En attendant, me voila bien bloqué.
Et seulement à quelques mètres de la jetée. Finalement, je leur passerai une
drisse, et en tirant à trois ou quatre sur le sommet du mat, ils arriveront à
faire gîter suffisamment le bateau pour dégager la quille. Heureusement, il y a
une autre marina dans un proche affluent. La Marina Club Norte. J’atteindrai celle-ci
dans les dernières lueurs du crépuscule. L’accueil est sympathique, surtout de
la part des moustiques qui n’en croient pas leurs yeux, lorsqu’ils me voient
entrer dans les sanitaires. S’en suivra une lutte sans merci au cours de
laquelle une dizaine d’entre eux perdra la vie tandis que j’en serai quitte
pour de multiples démangeaison. Je continue donc la découverte des différents
aspects de la navigation fluviale et m’y adapte progressivement.
|
L’étape du lendemain est une
petite promenade de neuf milles et doit me conduire à Zaraté. Malgré le courant
contraire, je mettrai un peu moins de trois heures pour couvrir la distance.

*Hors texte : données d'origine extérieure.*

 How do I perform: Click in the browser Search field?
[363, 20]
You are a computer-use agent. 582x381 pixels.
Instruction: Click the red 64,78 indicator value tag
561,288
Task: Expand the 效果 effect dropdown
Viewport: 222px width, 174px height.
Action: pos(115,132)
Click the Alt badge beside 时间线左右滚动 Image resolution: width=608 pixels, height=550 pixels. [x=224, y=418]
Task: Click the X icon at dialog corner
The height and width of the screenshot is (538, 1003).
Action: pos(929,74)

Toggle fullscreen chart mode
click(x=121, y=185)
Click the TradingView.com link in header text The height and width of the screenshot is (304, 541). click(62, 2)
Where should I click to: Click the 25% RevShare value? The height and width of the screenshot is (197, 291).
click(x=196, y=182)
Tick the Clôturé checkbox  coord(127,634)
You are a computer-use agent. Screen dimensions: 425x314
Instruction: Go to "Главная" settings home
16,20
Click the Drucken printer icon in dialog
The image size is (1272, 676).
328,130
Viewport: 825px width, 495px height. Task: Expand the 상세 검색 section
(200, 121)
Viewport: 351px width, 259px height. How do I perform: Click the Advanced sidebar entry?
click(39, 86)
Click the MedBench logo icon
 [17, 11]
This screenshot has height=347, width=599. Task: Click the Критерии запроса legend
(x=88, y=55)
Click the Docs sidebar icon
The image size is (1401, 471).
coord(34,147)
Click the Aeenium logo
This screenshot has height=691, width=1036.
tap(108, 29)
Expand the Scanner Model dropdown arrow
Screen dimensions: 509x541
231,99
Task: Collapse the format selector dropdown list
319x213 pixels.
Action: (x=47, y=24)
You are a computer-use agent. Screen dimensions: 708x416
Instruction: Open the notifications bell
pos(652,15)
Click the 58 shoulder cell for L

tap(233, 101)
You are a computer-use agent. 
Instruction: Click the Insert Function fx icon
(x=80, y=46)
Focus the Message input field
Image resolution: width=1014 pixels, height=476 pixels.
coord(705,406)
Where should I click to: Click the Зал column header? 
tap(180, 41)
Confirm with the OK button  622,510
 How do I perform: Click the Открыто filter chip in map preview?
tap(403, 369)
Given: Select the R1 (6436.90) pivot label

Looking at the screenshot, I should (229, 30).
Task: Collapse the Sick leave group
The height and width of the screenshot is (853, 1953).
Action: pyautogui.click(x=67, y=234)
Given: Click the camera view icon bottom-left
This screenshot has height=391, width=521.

C’est donc en début d’après midi que je me présente devant le Yacht Club
Local. L’employé qui se trouve à l’entrée du chenal me certifie qu’il y a
plus de deux mètres de profondeur, aussi je m’avance prudemment et m’échoue. Je
me mouillerai donc dans la rivière en face du Yacht Club. Le lendemain, un
grand nuage noir se déploie au Sud Est. D’un coup, le vent violent se lève et
le courent s’inverse. Alors que je sors pour rallonger le mouillage, l’employé
du club m’interpelle et m’invite à entrer. -
Mais il n’y
a pas assez de fond ! -
Si
maintenant pas de problèmes. |
Zaraté |
Quel marin pris dans la tourmente
refusera l’abri d’un refuge sûr ? En quelques minutes le niveau du Parana est monté d’un bon mètre
et me voila confortablement arrimé à un ponton. Bien sûr, le lendemain la rivière
aura retrouvé son niveau normal et je devrai attendre plusieurs jours avant la crue
suivante qui me permettra de sortir et de continuer mon voyage. C’est durant
cette période que je rencontrerai Guillermo. Cet ingénieur de la centrale nucléaire
proche était occupé à poncer soigneusement sa coque avec l’intention bien
affirmée de gagner le championnat de régates du Parana. Dans le fleuve, les régates
se passent de la façon suivante. Les bateaux remontent le courent au moteur jusqu’à
la ligne de départ, ensuite ils redescendent au fil du courant jusqu’à la ligne
d’arrivée. Il n’est évidemment pas question de remonter le courant à la voile. Il
m’aidera à mieux connaître et comprendre l’Argentine.